El Porto, Manhattan Beach: one of the busiest surf breaks in Southern California | Photo: Szekely/Creative Commons

A Swell Magnet

El Porto attracts so many surfers because of the consistent waves and their above-average quality and height compared to nearby peaks in the Santa Monica-Torrance stretch.

And there's plenty of swell coming throughout the seasons thanks to the funneling effect of the deep Santa Monica Trench located a few miles offshore.

As with most active beach breaks, sand banks are key to perfection and pristine wave-riding conditions.

In order to experience epic, unforgettable sessions, the design of the sandy bumps and holes must be aligned with the swell period and angle.

When it happens, perfectly shaped A-frame waves and heavenly cut barrels come alive.

On big days, if the marriage conditions are not in place, El Porto provides the heaviest closeouts in the region.

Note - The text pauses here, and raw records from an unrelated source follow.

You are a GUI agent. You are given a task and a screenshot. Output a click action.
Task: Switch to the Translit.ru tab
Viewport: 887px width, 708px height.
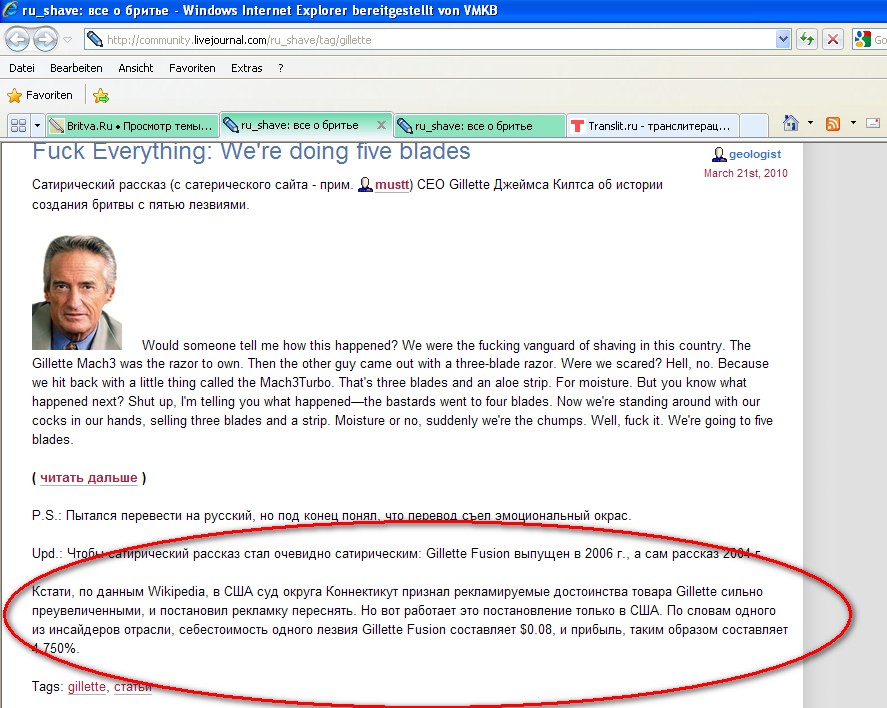tap(653, 126)
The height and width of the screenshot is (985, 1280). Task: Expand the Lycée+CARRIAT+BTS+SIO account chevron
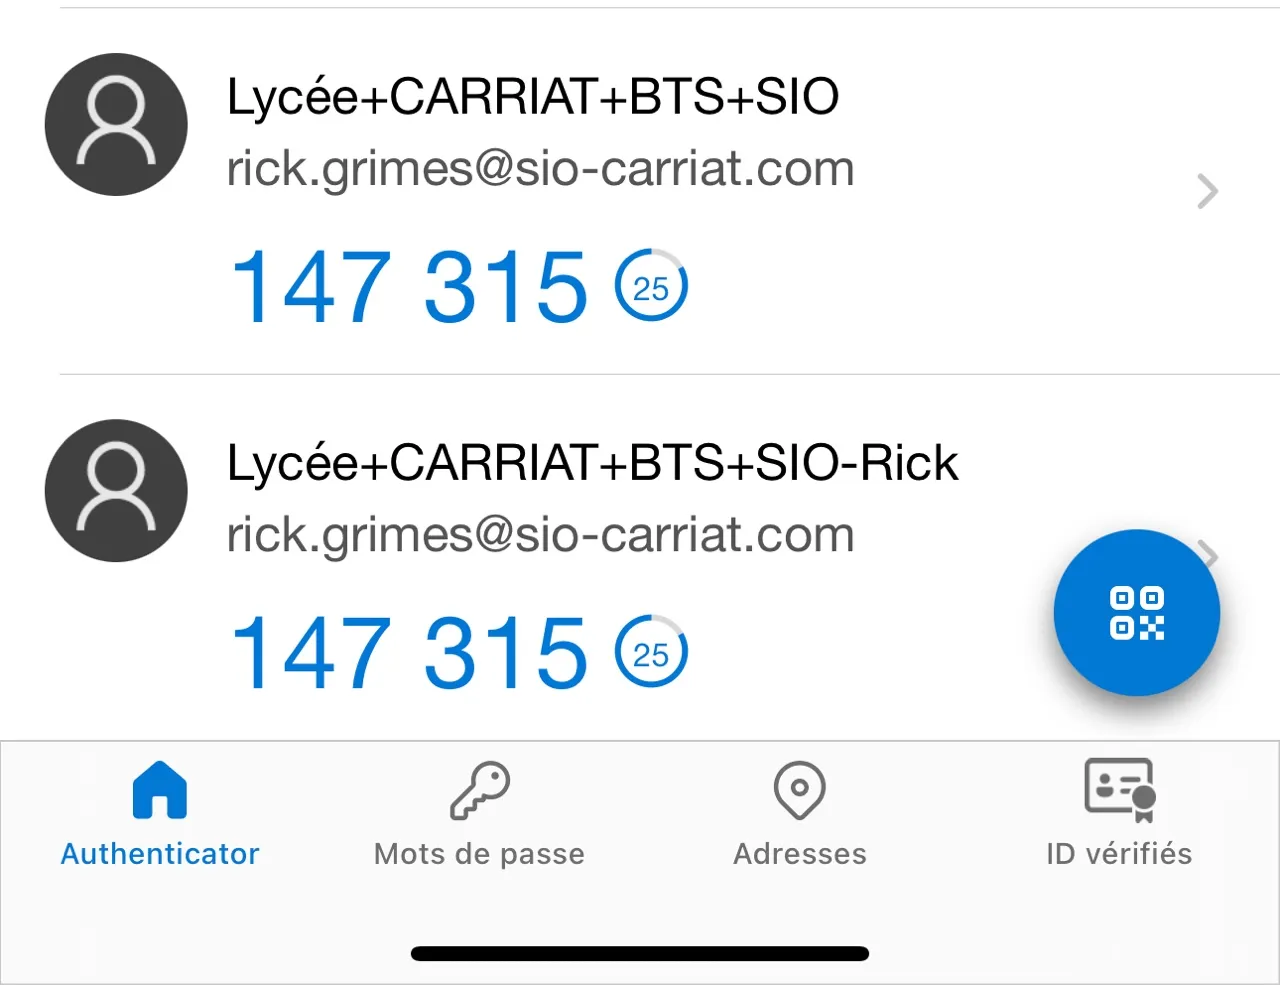tap(1208, 191)
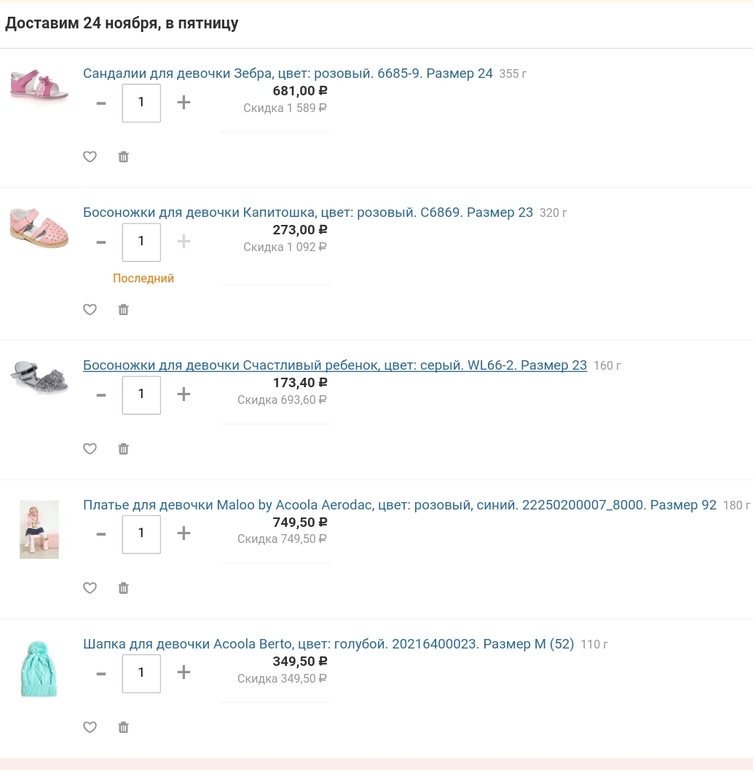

The spot is always extremely sensitive to subtle wind speed and direction changes.

Check the El Porto surf report and the real-time wave conditions for El Segundo's famed breaks.

Plenty of Winter Barrels

Officially, the El Porto neighborhood runs from the original 38th Street peak in the south to 45th Street in the north, where it meets Manhattan Beach.

However, the surf zone blends and shifts toward El Segundo, depending on the conditions.

Up north, there's Shit Pipe, a peak located in front of the Hyperion Water Reclamation Plant. The spot produces a fun left-hander during winter swells off the disabled sewer pipe caisson that runs out to sea.

Slightly south, you'll find Hammerland, one of South Bay's best waves.

It's located on the north side of the jetty built in front of the El Segundo Energy Center.

With some powerful winter swells, there are some big and hollow barrels to tame and claim.

It's also the place where Chevron built the controversial Pratte's Reef.

Hammerland: the tube riding wave shines with right winter ocean conditions | Photo: Gussev/Creative Commons

Pratte's Reef

The Pratte's Reef was an artificial reef constructed off the coast of El Segundo, California, with the intent to enhance surfing conditions.

Named after Tom Pratte, a pivotal figure in its inception, the reef was part of a mitigation strategy following the construction of a jetty by Chevron in 1984.

The jetty was originally built to protect against sand erosion and safeguard oil pipelines, but had an adverse impact on local surf conditions.

Tom Pratte was instrumental in ensuring that the permit issued to Chevron included a clause to monitor and address any negative effects the jetty might have on surfing spots.

This ultimately led to the acknowledgment by the Coastal Commission in 1990 that the jetty had indeed deteriorated the surf, particularly affecting a wave near Grand Avenue.

The ensuing years saw negotiations between Chevron, the Surfrider Foundation, and the Coastal Commission, leading to a consensus in 1998 to install an artificial reef.

This project would be partially funded by Chevron, which contributed $300,000.

Skelly Engineering was commissioned to design Pratte's Reef, which took the shape of a "V" or delta with arms angled at 45 degrees to the incoming swells.

The structure was to be formed from geotextile bags filled with sand and placed about 100 meters offshore, with the top of the reef just one meter below sea level at low tide.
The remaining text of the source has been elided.